Stando a quanto riportato in "Second Coming: The Strange Odyssey of Michael Jordan", opera del 1995 di Sam Smith, il giornalista attribuisce ad un vago "amico di MJ" la frase in questione: "Anche i Repubblicani comprano le scarpe", una dichiarazione talmente controversa da portare lo stesso Smith a modificarla nella versione più famosa, sostituendo la parola "scarpe" con "sneakers".

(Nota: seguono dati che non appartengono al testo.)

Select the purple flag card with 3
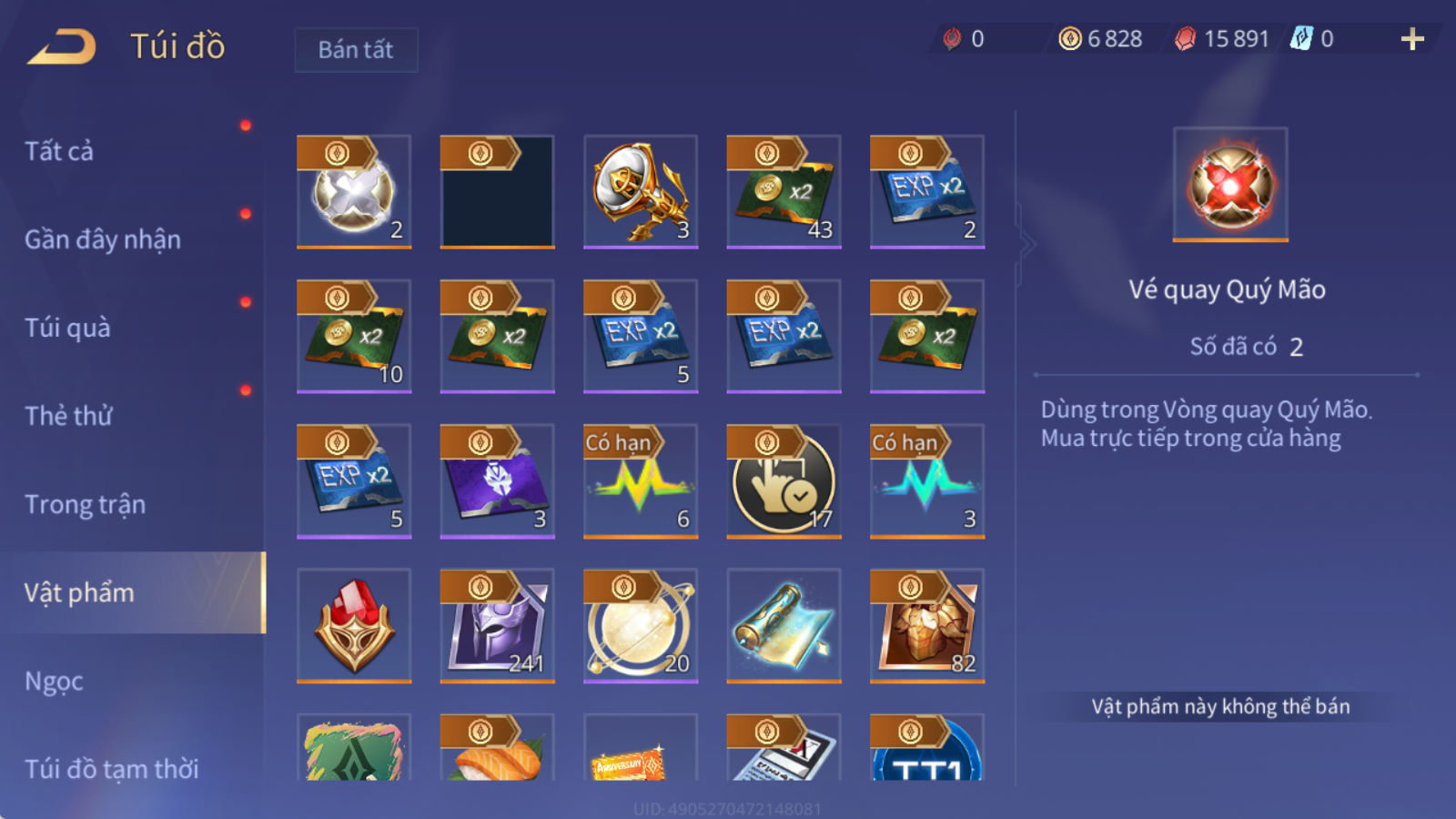1456x819 pixels. (497, 481)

"Jordan ha sempre mostrato un carattere estremamente competitivo e non perdeva occasione per farlo vedere. Voleva sempre avere l'ultima parola. Sempre. Non amava tirare prima delle partite, detestava gli spettacoli come quelli che oggi si vedono con Steph Curry mentre palleggia nel riscaldamento. Preferiva impegnarsi verbalmente, sfidare chi aveva davanti. Sembrava la competizione di cui aveva bisogno per prepararsi alla partita. […] Come quella volta stavo facendo il tifo per Jesse Helms e quella corsa al senato della Carolina del Nord. Jordan sapeva quanto l'NBA avesse chiesto ai giocatori di stare alla larga da questo genere di cose. Ma lo spirito competitivo era più forte di lui e quando ci trovammo a parlare di quella cosa voleva ancora una volta l'ultima parola. E la sua ultima parola fu quella: 'Republicans buy shoes too', Anche i Repubblicani comprano le scarpe".